Traditori di tutti - Giorgio Scerbanenco

lunedì 3 agosto 2015







Leggere Scerbanenco è un buon modo per interrogarsi sulla letteratura di genere, essendo egli noto prevalentemente per i suoi gialli, i suoi noir. In Italia la letteratura di genere è considerata  di bassa qualità, una letteratura di  consumo, anche se ultimamente proprio quella gialla, più specificatamente quella  noir, ha conosciuto una critica migliore.

Secondo me, uno scrittore può esaltarsi anche all’interno di un genere, fornire, oltre che dell’ottima (e necessaria) “evasione”, un paradigma, uno stilema, una visione del mondo. Scerbanenco riesce in tutto questo.

La sua è una buona scrittura, solida senza essere eccessivamente raffinata e altezzosa, autentica senza essere però sciatta, lucida e spietata come il mondo che racconta, senza mai cadere nell’affettazione stereotipata delle letterature d’imitazione.

---

_Cosa fare_
Prosegui il testo su Scerbanenco partendo dalla sua ultima frase. I record che seguono non hanno nulla a che vedere con il testo.

---

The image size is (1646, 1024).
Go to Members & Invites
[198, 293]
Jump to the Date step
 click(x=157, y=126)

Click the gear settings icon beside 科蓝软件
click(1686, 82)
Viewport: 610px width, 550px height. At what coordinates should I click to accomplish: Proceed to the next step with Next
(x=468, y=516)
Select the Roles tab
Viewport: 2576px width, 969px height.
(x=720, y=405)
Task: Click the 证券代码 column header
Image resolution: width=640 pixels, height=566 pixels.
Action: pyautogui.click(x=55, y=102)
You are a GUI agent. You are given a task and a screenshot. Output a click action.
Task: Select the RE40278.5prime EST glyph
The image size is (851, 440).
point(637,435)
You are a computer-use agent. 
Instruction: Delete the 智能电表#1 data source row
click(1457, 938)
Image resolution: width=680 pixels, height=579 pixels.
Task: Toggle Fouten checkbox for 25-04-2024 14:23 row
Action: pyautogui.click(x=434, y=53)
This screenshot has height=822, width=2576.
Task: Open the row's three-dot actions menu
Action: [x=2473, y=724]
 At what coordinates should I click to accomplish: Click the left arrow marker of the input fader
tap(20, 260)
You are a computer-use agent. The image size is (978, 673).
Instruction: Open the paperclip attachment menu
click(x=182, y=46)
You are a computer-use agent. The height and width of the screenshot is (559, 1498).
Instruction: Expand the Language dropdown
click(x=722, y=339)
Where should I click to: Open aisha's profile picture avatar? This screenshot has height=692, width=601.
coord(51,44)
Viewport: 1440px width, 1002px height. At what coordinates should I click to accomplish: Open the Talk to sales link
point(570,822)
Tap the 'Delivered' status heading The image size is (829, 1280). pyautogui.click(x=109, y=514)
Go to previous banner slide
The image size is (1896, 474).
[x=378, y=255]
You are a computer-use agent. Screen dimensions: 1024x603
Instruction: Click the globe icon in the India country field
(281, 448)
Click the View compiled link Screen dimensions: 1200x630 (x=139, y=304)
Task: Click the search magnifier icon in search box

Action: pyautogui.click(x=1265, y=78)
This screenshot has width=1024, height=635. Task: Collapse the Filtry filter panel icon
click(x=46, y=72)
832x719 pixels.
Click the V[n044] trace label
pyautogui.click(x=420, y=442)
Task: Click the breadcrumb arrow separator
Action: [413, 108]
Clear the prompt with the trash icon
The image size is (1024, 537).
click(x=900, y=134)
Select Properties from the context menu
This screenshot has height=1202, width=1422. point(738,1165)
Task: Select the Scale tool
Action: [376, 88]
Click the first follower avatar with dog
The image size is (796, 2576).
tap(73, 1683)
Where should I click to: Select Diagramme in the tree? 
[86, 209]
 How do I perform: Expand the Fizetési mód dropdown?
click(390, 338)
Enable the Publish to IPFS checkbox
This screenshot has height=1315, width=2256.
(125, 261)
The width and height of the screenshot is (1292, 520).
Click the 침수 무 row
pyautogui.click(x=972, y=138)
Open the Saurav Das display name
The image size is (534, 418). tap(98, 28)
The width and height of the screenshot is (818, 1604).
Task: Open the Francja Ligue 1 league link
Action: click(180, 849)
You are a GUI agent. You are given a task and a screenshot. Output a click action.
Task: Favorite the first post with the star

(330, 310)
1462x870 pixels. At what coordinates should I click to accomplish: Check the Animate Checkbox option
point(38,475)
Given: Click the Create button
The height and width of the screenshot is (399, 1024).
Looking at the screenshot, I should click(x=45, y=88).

---

_La risposta_
Traditori di tutti, edito come allegato del Corriere della sera,  è la seconda avventura che vede protagonista il personaggio più noto di Scerbanenco, Duca Lamberti, l’ex medico radiato dall’ordine per eutanasia, e le sue indagini poliziesche dentro una Milano descritta minuziosamente nelle sue vie, anche periferiche; una Milano lunare e spaventosa, dove,  nei suoi profondi meandri tenebrosi,  si agitano individui spietati, turpi, dediti alla violenza cieca e al crimine.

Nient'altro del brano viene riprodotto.